Un tarro de cristal que cerraba un tapón sellado con cera y ribeteado con filigrana dorada descansaba en el hueco recortado en las «páginas». Junto al tarro, en otro hueco más pequeño, había un pincel hecho con pelos de la melena de un león.
Iolanthe sacó el tarro con cuidado, lo puso sobre la mesa, rompió el sello de cera y extrajo el tapón de corcho. La sustancia contenida en el tarro era densa y viscosa, como azogue, y rielaba con la luz. Aquélla era la posesión más valiosa de la hechicera, un regalo que le hizo Ladonna, portavoz de la Orden de los Túnicas Negras, al acabar con éxito la Prueba.
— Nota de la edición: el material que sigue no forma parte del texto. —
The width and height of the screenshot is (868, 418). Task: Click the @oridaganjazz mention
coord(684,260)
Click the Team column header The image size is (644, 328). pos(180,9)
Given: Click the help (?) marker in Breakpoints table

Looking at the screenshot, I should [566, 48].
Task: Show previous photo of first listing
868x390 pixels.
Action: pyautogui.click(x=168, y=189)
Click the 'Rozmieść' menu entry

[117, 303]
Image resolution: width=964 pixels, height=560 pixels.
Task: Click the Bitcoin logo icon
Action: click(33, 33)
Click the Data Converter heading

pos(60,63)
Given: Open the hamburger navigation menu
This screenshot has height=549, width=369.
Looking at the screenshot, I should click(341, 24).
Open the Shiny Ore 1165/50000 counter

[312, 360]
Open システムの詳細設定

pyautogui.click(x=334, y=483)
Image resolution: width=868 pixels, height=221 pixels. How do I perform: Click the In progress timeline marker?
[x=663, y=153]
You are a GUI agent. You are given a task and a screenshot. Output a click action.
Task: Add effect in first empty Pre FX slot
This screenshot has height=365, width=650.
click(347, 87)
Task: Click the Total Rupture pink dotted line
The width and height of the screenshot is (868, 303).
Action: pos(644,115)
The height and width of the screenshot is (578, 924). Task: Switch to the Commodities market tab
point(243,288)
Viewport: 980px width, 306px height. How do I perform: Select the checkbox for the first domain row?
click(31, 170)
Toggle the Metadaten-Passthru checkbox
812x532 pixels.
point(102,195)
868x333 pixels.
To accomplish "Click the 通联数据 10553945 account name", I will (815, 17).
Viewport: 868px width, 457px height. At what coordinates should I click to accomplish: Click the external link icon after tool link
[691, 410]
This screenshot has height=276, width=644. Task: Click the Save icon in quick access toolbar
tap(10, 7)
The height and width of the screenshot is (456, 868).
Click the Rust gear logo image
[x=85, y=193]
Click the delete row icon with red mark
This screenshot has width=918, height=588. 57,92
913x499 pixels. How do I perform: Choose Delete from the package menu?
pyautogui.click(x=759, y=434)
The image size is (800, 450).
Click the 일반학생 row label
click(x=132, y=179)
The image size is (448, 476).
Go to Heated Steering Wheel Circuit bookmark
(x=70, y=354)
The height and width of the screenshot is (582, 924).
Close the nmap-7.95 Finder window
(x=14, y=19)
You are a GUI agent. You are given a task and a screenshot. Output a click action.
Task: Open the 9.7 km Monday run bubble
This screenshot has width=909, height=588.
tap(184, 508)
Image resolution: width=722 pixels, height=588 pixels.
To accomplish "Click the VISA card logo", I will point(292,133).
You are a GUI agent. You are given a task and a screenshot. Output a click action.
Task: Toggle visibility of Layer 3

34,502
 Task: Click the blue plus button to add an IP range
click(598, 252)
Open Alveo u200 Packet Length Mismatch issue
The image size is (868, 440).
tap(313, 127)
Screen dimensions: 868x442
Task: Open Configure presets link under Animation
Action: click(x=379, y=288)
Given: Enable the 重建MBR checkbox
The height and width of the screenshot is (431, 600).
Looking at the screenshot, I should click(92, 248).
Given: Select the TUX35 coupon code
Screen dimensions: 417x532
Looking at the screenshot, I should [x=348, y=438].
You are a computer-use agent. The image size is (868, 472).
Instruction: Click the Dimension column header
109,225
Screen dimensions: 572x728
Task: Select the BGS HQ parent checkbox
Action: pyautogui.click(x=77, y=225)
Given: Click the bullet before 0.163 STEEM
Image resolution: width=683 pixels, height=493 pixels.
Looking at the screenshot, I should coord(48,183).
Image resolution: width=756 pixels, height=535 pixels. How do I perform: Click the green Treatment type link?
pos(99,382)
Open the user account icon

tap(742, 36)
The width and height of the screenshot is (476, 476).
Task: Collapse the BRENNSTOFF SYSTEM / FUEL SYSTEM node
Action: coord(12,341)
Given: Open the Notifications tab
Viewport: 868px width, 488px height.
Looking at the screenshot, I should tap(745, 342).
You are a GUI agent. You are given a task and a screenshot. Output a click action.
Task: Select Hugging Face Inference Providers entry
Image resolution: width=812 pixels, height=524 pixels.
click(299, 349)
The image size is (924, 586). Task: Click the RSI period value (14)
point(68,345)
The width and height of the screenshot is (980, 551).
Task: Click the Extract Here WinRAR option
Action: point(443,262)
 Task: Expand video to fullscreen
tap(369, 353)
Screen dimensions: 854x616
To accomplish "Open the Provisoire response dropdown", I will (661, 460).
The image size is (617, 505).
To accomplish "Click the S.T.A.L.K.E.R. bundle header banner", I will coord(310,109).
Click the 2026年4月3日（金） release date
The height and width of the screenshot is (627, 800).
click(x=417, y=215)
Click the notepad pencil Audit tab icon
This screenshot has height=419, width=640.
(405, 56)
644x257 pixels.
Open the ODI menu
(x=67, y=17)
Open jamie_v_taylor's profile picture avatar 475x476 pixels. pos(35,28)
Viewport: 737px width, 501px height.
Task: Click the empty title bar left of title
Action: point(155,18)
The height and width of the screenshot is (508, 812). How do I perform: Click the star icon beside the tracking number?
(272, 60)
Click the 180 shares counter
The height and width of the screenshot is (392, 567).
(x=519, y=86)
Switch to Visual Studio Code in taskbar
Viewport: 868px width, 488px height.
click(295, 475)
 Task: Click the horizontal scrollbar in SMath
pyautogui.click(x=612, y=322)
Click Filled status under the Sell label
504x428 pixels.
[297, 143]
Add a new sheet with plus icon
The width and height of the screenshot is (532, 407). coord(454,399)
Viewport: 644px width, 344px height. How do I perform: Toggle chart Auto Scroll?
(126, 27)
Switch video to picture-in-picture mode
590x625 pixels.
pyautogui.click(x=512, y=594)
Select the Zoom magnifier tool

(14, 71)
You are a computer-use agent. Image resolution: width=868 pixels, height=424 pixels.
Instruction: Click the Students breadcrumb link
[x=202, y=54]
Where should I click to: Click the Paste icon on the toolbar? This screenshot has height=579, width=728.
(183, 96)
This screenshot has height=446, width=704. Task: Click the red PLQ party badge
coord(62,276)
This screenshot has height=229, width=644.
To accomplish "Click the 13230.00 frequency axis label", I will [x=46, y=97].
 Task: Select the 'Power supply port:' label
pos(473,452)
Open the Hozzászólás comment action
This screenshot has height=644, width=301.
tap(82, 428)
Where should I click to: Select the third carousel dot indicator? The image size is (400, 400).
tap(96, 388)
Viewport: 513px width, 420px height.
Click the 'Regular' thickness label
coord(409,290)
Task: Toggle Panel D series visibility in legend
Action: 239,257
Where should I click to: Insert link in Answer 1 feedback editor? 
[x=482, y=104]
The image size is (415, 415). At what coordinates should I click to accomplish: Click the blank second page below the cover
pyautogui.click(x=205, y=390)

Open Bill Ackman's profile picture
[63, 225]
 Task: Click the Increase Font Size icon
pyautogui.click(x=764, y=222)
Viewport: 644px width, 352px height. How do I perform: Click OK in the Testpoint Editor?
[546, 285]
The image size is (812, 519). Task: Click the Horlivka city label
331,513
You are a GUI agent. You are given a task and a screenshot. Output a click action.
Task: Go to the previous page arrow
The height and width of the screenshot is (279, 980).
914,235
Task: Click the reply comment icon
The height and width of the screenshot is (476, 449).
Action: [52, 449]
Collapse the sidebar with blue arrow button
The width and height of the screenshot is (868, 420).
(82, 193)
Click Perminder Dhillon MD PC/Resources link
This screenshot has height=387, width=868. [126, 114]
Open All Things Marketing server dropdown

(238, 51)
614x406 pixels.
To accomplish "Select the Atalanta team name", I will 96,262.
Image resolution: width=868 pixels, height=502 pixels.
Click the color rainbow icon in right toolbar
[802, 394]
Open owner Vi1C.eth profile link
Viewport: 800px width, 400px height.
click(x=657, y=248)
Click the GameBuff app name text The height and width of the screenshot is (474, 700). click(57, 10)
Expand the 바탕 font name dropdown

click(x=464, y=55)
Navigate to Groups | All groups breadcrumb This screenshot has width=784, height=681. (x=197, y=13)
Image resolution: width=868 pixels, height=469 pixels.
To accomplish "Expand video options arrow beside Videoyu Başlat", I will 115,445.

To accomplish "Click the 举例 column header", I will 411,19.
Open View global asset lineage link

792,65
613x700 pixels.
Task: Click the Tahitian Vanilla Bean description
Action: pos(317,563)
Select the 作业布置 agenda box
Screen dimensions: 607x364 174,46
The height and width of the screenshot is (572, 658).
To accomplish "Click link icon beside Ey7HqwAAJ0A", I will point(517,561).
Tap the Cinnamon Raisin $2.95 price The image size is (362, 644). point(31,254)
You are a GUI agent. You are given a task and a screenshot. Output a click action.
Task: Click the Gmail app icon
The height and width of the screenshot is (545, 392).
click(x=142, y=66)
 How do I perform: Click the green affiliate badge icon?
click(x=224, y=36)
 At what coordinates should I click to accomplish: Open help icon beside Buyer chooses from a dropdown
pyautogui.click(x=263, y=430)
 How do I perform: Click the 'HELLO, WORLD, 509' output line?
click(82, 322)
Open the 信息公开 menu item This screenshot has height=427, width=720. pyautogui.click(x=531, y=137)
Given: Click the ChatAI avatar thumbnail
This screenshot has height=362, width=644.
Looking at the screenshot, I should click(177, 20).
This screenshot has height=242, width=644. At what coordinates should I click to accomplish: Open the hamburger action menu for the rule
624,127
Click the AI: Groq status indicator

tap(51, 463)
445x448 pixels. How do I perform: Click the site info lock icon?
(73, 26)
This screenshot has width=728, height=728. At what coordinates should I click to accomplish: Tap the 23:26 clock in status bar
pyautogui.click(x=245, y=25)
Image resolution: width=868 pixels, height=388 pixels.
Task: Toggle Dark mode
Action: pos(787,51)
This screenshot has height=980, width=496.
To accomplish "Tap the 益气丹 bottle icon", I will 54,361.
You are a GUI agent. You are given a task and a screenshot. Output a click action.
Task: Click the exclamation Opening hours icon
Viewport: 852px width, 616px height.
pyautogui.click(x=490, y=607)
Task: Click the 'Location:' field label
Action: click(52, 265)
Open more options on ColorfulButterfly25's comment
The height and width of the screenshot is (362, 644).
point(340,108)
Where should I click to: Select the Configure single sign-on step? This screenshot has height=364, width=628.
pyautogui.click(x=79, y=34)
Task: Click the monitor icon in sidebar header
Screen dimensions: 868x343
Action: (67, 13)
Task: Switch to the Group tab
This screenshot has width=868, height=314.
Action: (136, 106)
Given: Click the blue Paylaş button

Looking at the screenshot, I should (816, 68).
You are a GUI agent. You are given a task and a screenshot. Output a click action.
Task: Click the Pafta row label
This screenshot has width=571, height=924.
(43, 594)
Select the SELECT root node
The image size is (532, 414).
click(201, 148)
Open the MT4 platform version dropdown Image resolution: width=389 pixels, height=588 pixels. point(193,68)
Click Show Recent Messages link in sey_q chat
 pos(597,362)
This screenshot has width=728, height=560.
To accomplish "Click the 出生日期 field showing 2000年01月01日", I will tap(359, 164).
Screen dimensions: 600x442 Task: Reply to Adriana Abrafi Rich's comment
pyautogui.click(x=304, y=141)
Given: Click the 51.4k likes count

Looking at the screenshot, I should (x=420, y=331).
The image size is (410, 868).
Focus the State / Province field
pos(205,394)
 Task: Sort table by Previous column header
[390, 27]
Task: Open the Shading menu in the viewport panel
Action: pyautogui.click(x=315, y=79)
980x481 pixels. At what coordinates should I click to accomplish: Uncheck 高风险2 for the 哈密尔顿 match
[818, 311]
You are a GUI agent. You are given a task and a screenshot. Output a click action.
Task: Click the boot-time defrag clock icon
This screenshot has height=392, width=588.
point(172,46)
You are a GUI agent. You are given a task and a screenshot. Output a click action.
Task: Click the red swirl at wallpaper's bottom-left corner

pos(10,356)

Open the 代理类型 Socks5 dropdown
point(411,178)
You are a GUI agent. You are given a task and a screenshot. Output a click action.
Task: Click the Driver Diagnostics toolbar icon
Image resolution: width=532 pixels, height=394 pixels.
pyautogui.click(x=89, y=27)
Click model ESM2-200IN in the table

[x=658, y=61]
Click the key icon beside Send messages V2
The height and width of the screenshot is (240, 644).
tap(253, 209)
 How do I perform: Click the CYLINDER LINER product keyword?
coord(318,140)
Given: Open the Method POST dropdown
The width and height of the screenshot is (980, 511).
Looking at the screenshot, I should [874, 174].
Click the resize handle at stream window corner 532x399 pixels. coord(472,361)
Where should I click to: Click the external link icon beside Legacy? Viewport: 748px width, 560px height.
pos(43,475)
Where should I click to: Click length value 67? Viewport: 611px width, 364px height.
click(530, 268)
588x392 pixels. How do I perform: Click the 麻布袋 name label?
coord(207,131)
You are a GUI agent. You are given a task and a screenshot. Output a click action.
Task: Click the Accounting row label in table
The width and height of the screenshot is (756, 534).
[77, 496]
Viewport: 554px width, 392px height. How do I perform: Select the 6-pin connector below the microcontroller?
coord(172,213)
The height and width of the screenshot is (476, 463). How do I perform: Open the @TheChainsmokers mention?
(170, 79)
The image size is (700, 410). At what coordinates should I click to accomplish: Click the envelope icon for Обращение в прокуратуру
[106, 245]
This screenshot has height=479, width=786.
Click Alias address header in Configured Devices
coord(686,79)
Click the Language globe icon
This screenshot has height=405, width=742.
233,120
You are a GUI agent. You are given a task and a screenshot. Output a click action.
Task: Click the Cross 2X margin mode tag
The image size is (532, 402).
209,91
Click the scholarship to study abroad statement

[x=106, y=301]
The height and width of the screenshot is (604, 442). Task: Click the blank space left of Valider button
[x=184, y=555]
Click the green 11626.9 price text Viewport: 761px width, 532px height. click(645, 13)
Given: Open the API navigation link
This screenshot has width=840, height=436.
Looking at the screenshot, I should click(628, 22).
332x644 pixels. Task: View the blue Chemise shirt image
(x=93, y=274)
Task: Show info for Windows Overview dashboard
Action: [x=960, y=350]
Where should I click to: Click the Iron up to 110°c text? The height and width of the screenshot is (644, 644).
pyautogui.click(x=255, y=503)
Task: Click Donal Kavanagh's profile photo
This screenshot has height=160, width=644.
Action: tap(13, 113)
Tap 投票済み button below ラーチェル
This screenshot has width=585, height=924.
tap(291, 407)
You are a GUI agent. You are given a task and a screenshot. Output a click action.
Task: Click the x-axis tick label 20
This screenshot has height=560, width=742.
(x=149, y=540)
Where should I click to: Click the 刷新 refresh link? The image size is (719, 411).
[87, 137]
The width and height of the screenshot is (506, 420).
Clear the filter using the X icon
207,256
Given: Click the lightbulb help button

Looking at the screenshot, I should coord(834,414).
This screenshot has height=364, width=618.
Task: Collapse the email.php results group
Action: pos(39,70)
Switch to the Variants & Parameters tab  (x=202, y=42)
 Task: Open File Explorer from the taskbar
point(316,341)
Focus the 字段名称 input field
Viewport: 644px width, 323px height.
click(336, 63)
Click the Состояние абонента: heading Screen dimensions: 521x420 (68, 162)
La sustancia tembló cuando Iolanthe transportó el tarro y el pincel a una parte del cuarto que ocultaba una cortina gruesa.
La hechicera apartó la cortina y la dejó caer tras ella. En esa zona no había absolutamente nada, ni muebles ni cuadros colgados en la pared de yeso encalado. Iolanthe dejó el tarro en el suelo, mojó el pincel en la sustancia plateada y, empezando a nivel del suelo, trazó una línea recta pared arriba hasta igualar su altura. Pintó otra línea en perpendicular a la primera y después añadió una tercera hasta el suelo. Hecho esto, volvió a poner el tapón con cuidado en la boca del tarro. Vertió cera derretida sobre el corcho y lo dejó a un lado para que se endureciera. Comprobó que el pequeño puñal de plata seguía metido en la manga de la túnica y después volvió al hueco oculto tras la cortina.
La hechicera se quedó frente a las tres líneas pintadas en la pared y pronunció las palabras mágicas requeridas. La sustancia plateada resplandeció en la pared con tanta intensidad que la deslumbró. Durante un instante lo único que vio fue una brillante luz blanca. Evocó una imagen de la habitación en la posada El Escudo Roto y se obligó a mirar fijamente la intensa luz.